**WORK INSTRUCTION:** Beneath this line is the data. Output exactly the lines from the line with "Where should I click to: Click the 13.00%" to the line with "Click the Sign in button", both ends included, and nothing more.

RECORDS TO PROCESS section start

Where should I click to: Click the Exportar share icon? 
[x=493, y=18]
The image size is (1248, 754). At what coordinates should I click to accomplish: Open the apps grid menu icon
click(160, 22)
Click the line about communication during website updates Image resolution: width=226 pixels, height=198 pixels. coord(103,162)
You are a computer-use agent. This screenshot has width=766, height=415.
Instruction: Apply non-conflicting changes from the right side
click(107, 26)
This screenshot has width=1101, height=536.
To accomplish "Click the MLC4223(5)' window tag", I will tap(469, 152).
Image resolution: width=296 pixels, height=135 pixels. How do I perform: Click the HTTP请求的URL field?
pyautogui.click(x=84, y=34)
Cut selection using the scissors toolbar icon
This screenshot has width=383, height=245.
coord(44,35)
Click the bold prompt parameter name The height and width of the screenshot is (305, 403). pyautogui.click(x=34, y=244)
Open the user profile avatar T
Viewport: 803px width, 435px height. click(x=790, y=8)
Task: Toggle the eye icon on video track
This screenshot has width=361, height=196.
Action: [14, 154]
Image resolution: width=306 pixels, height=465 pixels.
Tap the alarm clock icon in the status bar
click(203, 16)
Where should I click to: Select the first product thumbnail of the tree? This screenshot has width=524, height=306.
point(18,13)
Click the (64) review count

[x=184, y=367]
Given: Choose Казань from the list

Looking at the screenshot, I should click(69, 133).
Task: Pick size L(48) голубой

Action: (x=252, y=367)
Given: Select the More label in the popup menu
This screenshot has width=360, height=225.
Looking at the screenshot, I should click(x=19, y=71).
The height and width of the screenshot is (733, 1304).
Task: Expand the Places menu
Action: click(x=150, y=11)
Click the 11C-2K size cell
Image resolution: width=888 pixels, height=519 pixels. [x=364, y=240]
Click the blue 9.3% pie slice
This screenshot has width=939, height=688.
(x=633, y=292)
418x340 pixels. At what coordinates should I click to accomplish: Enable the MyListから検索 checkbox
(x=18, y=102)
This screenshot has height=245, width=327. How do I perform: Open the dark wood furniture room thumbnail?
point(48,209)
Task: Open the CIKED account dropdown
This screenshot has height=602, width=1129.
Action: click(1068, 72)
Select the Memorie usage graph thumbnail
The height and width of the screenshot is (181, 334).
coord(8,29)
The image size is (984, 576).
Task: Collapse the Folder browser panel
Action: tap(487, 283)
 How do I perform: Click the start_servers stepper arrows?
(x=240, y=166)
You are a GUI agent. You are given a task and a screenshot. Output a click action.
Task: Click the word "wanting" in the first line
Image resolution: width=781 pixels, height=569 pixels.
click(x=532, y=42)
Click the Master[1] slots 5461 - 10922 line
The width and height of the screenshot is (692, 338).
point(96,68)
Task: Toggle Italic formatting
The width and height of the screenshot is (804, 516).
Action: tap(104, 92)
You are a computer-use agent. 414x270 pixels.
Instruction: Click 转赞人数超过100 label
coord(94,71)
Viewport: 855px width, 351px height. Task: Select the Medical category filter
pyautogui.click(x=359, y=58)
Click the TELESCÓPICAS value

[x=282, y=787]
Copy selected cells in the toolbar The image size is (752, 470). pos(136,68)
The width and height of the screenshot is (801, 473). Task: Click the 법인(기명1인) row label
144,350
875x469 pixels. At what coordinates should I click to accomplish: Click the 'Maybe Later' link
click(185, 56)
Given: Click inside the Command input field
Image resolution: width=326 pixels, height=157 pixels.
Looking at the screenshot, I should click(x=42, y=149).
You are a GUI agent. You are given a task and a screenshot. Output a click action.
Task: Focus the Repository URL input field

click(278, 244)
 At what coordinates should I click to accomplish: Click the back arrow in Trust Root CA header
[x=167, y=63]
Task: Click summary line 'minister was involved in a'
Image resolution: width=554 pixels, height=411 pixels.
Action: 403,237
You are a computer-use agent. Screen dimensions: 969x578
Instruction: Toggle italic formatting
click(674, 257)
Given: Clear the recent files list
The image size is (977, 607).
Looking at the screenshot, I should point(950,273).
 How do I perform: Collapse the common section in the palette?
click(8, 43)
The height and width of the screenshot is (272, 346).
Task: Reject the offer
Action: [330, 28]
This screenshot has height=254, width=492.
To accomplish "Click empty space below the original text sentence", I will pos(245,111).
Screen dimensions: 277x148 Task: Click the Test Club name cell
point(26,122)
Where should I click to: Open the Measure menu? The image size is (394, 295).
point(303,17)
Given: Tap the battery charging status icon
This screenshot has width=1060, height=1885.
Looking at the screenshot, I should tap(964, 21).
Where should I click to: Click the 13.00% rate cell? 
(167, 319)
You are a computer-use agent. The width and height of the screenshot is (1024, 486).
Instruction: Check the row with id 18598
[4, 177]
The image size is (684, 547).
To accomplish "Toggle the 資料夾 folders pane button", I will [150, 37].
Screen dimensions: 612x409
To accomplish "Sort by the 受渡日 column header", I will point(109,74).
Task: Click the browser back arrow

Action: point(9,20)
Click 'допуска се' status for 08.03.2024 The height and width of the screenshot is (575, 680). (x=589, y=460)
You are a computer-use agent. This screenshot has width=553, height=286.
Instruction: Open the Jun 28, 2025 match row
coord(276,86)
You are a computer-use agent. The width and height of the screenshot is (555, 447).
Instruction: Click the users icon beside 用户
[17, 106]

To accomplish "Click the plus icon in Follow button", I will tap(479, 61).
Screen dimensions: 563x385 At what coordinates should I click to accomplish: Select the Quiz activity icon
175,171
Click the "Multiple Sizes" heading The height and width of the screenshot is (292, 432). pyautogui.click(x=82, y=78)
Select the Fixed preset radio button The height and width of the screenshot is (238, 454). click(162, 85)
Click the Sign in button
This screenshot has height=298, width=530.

RECORDS TO PROCESS section end

**ANSWER BOX:**
Where should I click to: Click the 13.00% rate cell? 
(167, 319)
You are a computer-use agent. The width and height of the screenshot is (1024, 486).
Instruction: Check the row with id 18598
[4, 177]
The image size is (684, 547).
To accomplish "Toggle the 資料夾 folders pane button", I will [150, 37].
Screen dimensions: 612x409
To accomplish "Sort by the 受渡日 column header", I will point(109,74).
Task: Click the browser back arrow

Action: point(9,20)
Click 'допуска се' status for 08.03.2024 The height and width of the screenshot is (575, 680). (x=589, y=460)
You are a computer-use agent. This screenshot has width=553, height=286.
Instruction: Open the Jun 28, 2025 match row
coord(276,86)
You are a computer-use agent. The width and height of the screenshot is (555, 447).
Instruction: Click the users icon beside 用户
[17, 106]

To accomplish "Click the plus icon in Follow button", I will tap(479, 61).
Screen dimensions: 563x385 At what coordinates should I click to accomplish: Select the Quiz activity icon
175,171
Click the "Multiple Sizes" heading The height and width of the screenshot is (292, 432). pyautogui.click(x=82, y=78)
Select the Fixed preset radio button The height and width of the screenshot is (238, 454). click(162, 85)
Click the Sign in button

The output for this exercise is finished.